System.out.println(response.content().text());

This example analyzes the famous “Attention is all you need” paper that introduced the concept of Transformer neural networks:

This paper proposes a novel neural network architecture called the
Transformer, which relies entirely on an attention mechanism and
dispenses with recurrence and convolutions. The Transformer
outperforms existing models on two machine translation tasks, WMT
2014 English-to-German and WMT 2014 English-to-French, while
requiring significantly less training time. The authors argue that
the Transformer's ability to learn global dependencies without
regard to their distance in the input or output sequences, as well
as its parallelizable nature, make it a promising approach for
sequence modeling and transduction problems. They also present an
analysis of the Transformer's different components and their effect
on performance. The paper concludes by discussing potential future
directions for research.

What else could you do with PDF documents?

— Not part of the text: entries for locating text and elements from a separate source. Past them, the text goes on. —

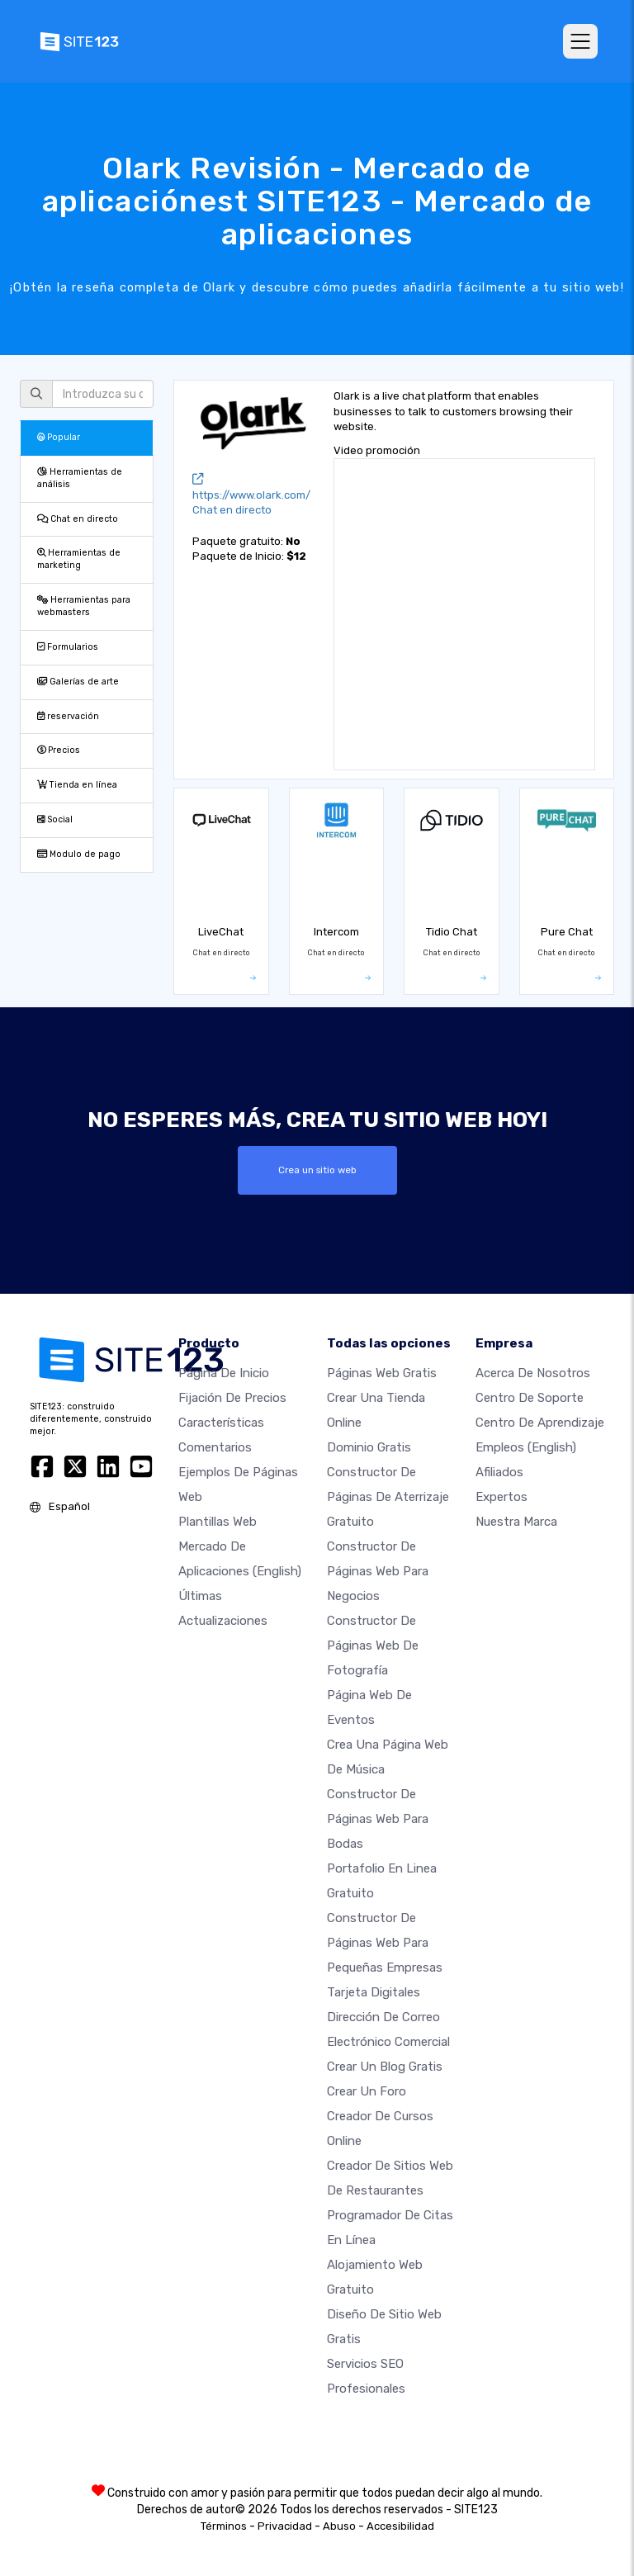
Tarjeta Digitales (373, 1992)
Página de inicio (223, 1373)
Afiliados (499, 1472)
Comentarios (215, 1447)
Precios (58, 750)
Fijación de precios (232, 1397)
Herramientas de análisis (79, 478)
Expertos (502, 1496)
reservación (68, 716)
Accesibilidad (400, 2526)
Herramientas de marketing (79, 559)
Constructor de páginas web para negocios (377, 1571)
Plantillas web (217, 1521)
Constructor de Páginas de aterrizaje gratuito (388, 1497)
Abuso (339, 2526)
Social (55, 819)
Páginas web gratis (382, 1373)
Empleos (526, 1447)
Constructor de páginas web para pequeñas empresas (384, 1943)
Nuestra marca (516, 1521)
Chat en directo (77, 519)
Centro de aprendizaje (540, 1422)
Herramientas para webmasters (83, 606)
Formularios (67, 647)
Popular (58, 437)
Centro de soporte (530, 1397)
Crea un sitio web (317, 1170)
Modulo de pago (79, 854)
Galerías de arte (78, 681)
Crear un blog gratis (384, 2066)
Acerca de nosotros (533, 1373)
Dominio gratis (369, 1447)
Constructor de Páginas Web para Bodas (377, 1819)
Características (221, 1422)
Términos (224, 2526)
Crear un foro (366, 2091)
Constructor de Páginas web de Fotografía (373, 1645)
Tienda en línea (77, 784)
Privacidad (285, 2526)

  • You can implement some smart question answering solutions over your documents.

  • Gemini can help make sense of differences between two versions of your PDF paper.

  • Gemini allows you to ingest multiple files at the same time, so it is possible to pass the PDF of your dishwasher manual, at the same time as a tutorial showing how to repair it, and then ask the LLM to answer a question on how to fix it.

Summary

Multimodality is a powerful feature of Gemini, and now LangChain4j is equiped with the ability to send text, images, audio files, videos, and PDF documents, potentially all at the same time, to create some innovative multimedia integrations.